I used this theory to transform Priority Pass from a business offering plastic and paper reward vouchers to a digital voucher platform providing real-world products and services to thousands of banks and all payment networks, including Mastercard, Visa and Amex. In this same way, I grew the Collinson Travel Experiences group into a $1bn-revenue global digital voucher platform.
At the same time, I was becoming aware of seismic changes that were happening in tech emerging from developments in the decentralised web and the emergence of tokenised models.
This awareness left me increasingly disillusioned with my role as ‘Chief Extractionary Officer’, so to speak. While my efforts were undoubtedly great for the company and its shareholders, I wanted to do something that rewarded everyone with equitable value for their input. My role was to extract more and more from buyers, sellers and even long-term employees, and this did not sit easily with me.
Releasing latent power
My passion for business models took me down a new path, sparked by the whole new set of tools emerging from decentralised and tokenised networks. I thought a lot about tokenised network effects and the latent power that was just waiting to be released.
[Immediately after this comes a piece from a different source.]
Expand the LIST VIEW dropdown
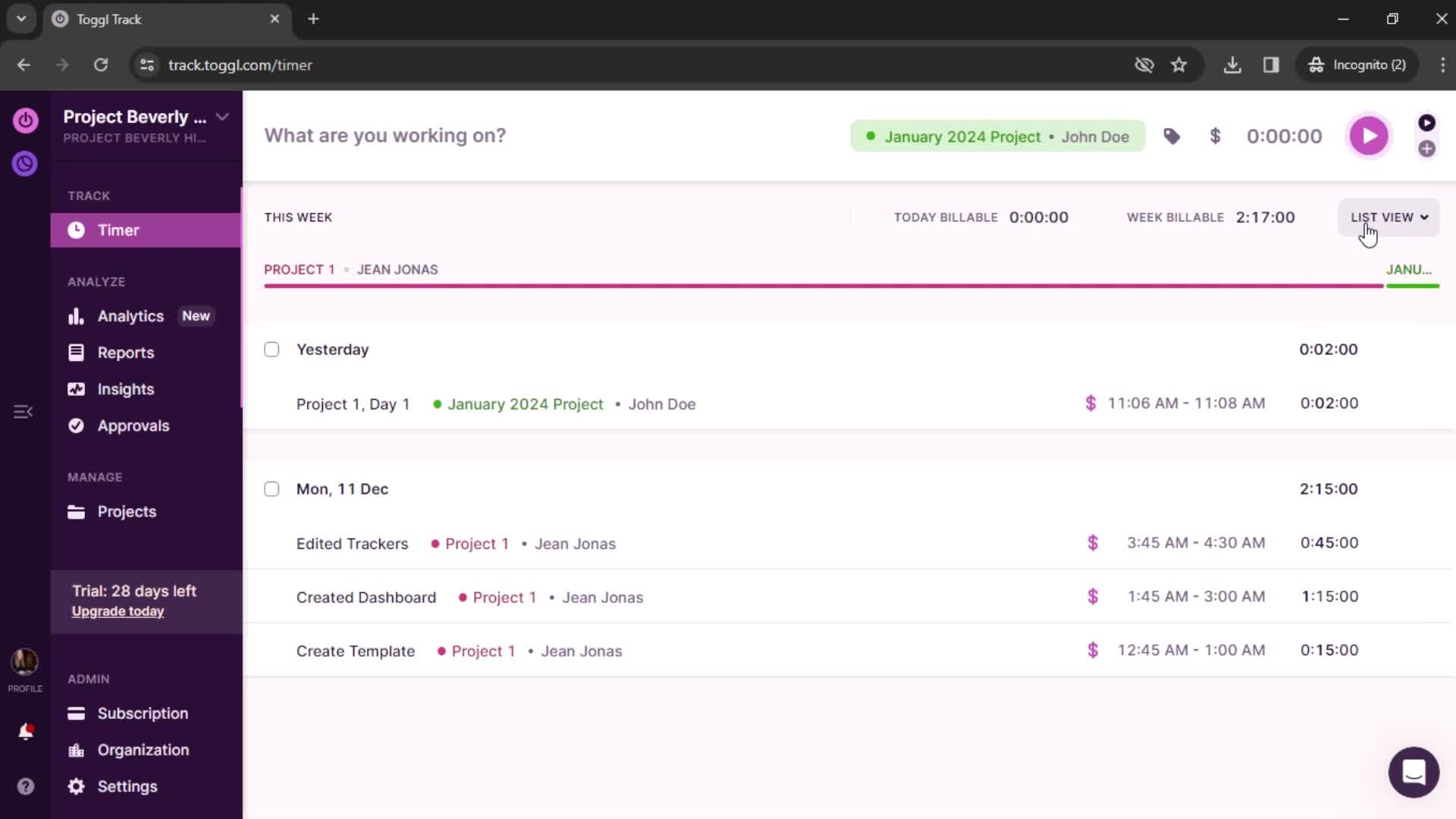(x=1389, y=217)
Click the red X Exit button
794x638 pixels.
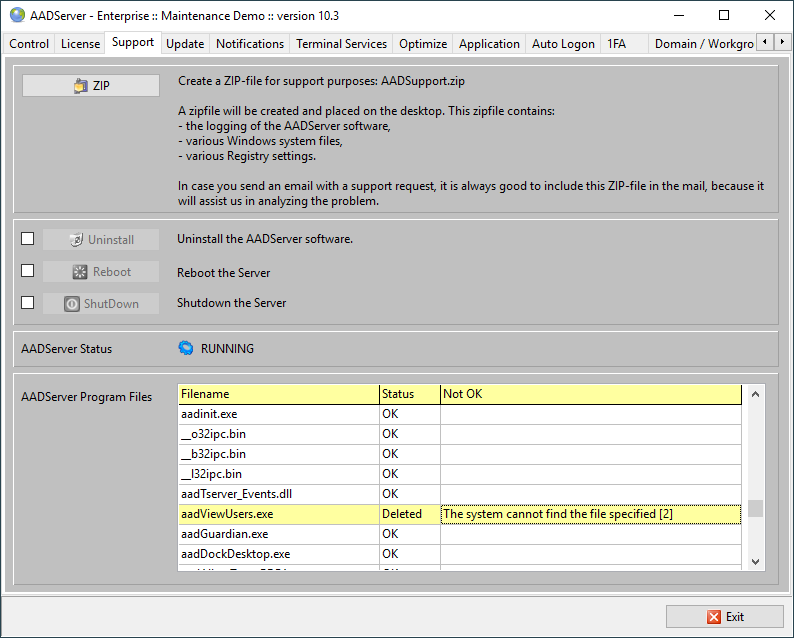point(725,616)
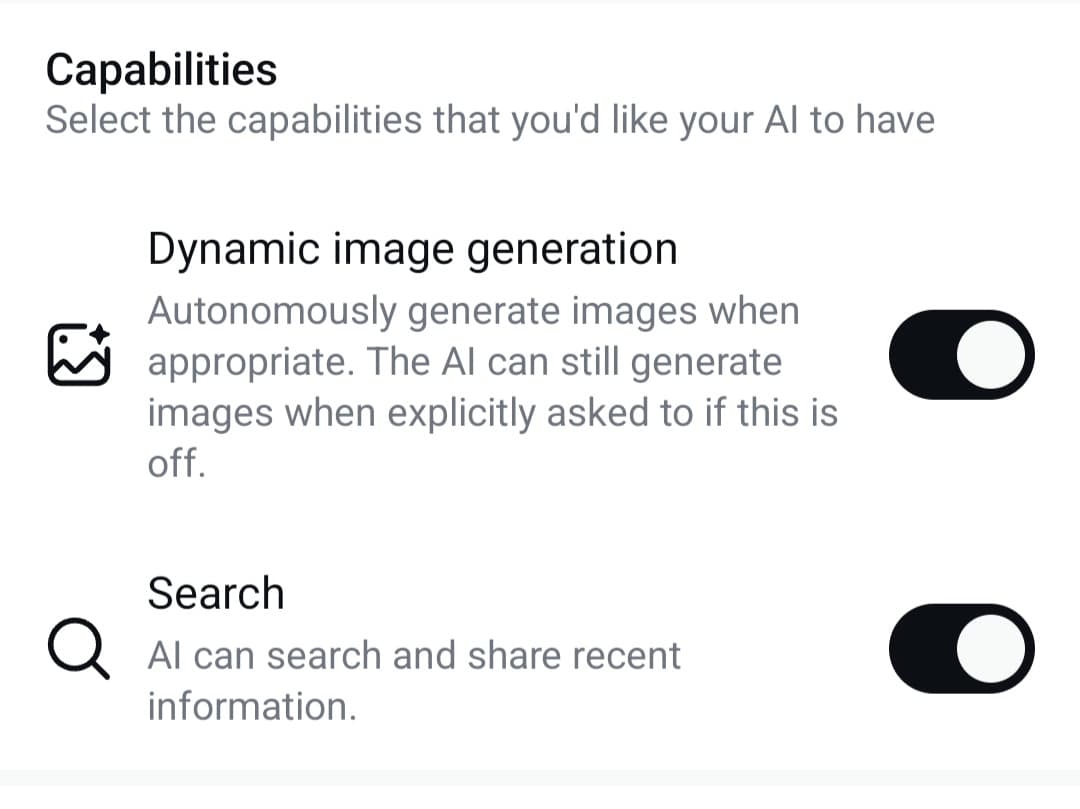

I saw it a bit like Meccano releasing a nuclear fusion kit, which fascinated me. I could see the potential for creating business models and indeed businesses that avoided the extraction imperative. That is: these businesses have a fiduciary responsibility to their shareholders to maximise profit, so this is what they do.
This is the point at which I embarked on a second Master’s, this time in blockchain technology with a focus on token-powered network effects business models.
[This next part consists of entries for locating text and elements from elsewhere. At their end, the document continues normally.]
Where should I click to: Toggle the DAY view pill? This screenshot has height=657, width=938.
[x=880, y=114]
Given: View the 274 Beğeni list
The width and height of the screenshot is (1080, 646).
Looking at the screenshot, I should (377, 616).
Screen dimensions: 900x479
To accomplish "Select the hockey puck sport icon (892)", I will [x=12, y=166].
It was also around this time that my daughter was born, which meant that I was now thinking more and more about the type of world I wanted to see evolve, and what my place in it should be. I wanted to use these learnings to build a business where fairness and equitability were baked in, where the “Don’t be evil” mantra would become “Can’t be evil”.
Given my background at Priority Pass, it was a natural progression to first look at how to extend real world services and products into blockchain-based vouchers rather than simply digital vouchers.
The major problem that I discovered – and this is something that was an issue for all the existing solutions – was that although you could eliminate intermediaries, you still needed human arbitration in case something went wrong and either buyer or seller was unhappy with the transaction.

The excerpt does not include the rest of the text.